Teachers and former students from another middle school here, the Number One School in Fuzhou, narrated an almost identical account of persecutions at their school. Two teachers took their own lives and at least two students died in subsequent battles. They said similar stories are repeated in schools throughout the province.
A provincial official said that just among prominent overseas Chinese living here or those working in overseas Chinese departments, at least 70 were tortured to death apparently because of accusations that they were spies.

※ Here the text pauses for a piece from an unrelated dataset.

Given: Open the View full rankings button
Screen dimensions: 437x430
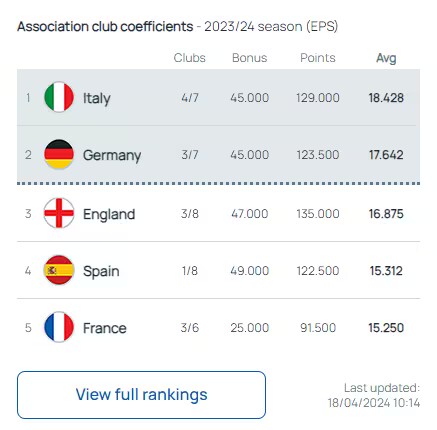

Former students said teachers in Number One School were locked up together in classrooms for weeks, regularly beaten and had their homes ransacked and belongings stolen. When asked for more details about the tortures used, the teachers this week laughed and changed the subject.
Fujian authories declined to give total figures of deaths by violence during the Cultural Revolution, which began in the early 1960s when chairman Mao Tse-tung decided he had to rid offices, schools and factories of leaders too wedded to their privileges and too willing to try new methods.
But a provincial vice governor said one prefecture with a population of 2 million had 1,700 deaths. The prefecture, Longyan, is in a mountain area not thought to have been the most violent in the province, and so the figure suggests huge totals for casualties in Fujian and in the country as a whole.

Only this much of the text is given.